Stanford biologist Shripad Tuljapurkar had assumed humans were approaching the limit to their longevity – that is what previous research had suggested – but what he observed in 50 years of lifespan data was more optimistic than he was.

Analyzing the average age of death in people who lived to be over age 65 in developed countries showed that human lifespans are increasing by approximately three years each generation and that this trend is likely to continue, at least for a while. The researchers published the results in the Proceedings of the National Academy of Sciences.

"The data shows that we can expect longer lives and there is no sign of a slowdown in this trend," said Tuljapurkar, professor of biology and Morrison Professor of Population Studies. "There is no limit to life that we can see, so what we can say for sure is that it is not enough to see that.

Living longer than our parents

Tuljapurkar and his colleagues wanted to answer two pressing questions: Is humanity approaching a limit to human lifespans? Are there factors that allow some people to live longer than others?
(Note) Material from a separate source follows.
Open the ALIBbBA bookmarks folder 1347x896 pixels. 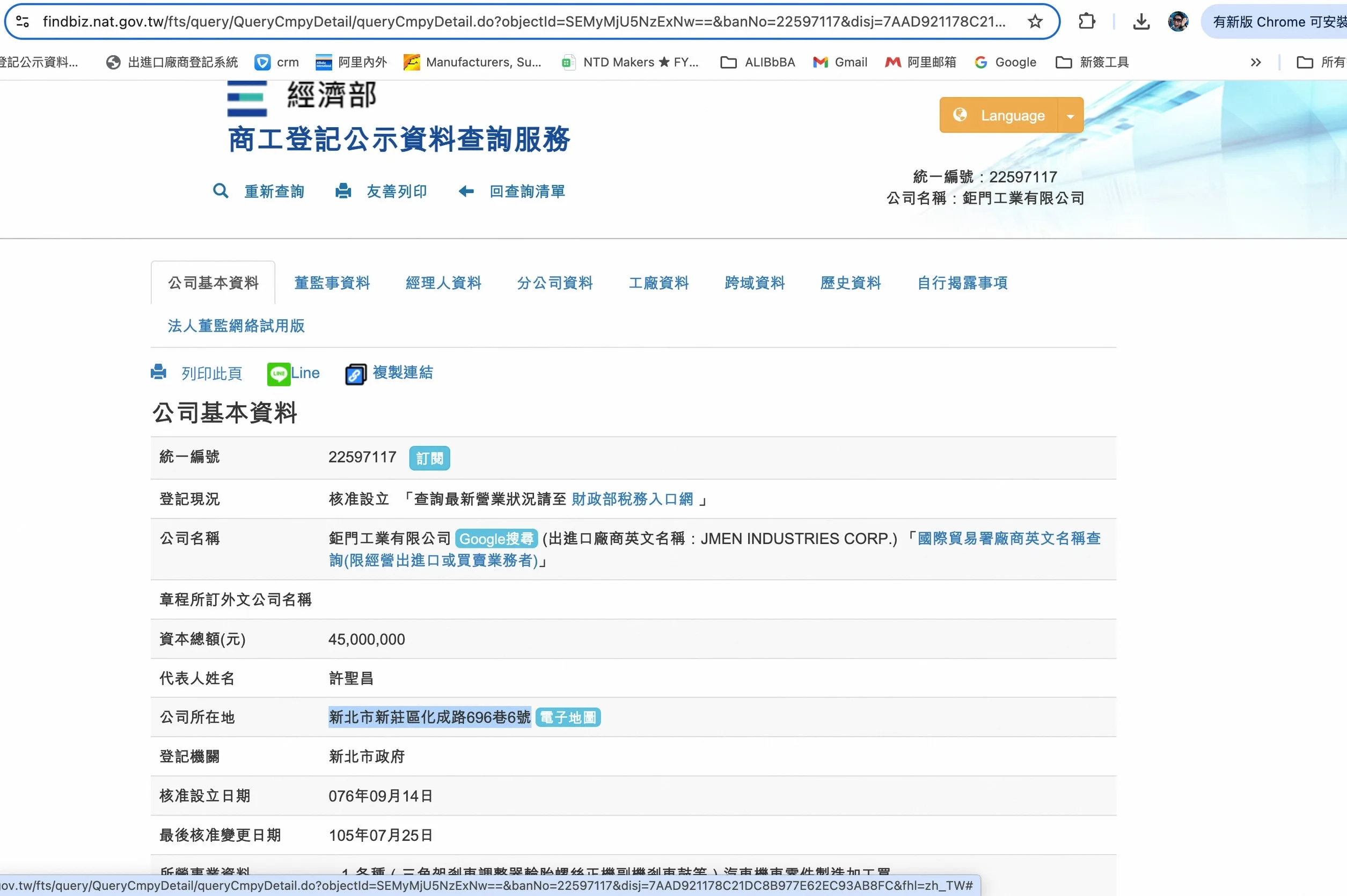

The researchers looked at death and birth data for people above age 65 from 1960-2010. They found that the average age of death in those who live to be older than 65 increased by three years in every 25-year period, which means that people can expect to live about six years longer than their grandparents, on average.

Furthermore, this trend continued at a relatively stable pace over the entire 50-year period and in all 20 countries that they analyzed. Factors like medical breakthroughs caused minor fluctuations in how quickly lifespans increased, but these variations averaged out over time.

Getting rid of the fuzziness

Most longevity studies look at the outliers, the people who live longer than everyone else. The data get fuzzy, however, because so few people live that long. Instead, Tuljapurkar and his colleagues, including Sha Jiang, a visiting graduate student from China, looked only at people over 65, an age range with a large number of individuals.

"Our method is novel because it allows us to get rid of the fuzziness," Tuljapurkar said. "Our focus is on the age range where we have an accurate idea of what's going on."

If we were about to hit a limit to human lifespans, the distribution of ages when people should compress – like a rolling wave crashing into a wall – as they approach the limit. But the researchers did not see that pattern in the data. The wave continued to move forward.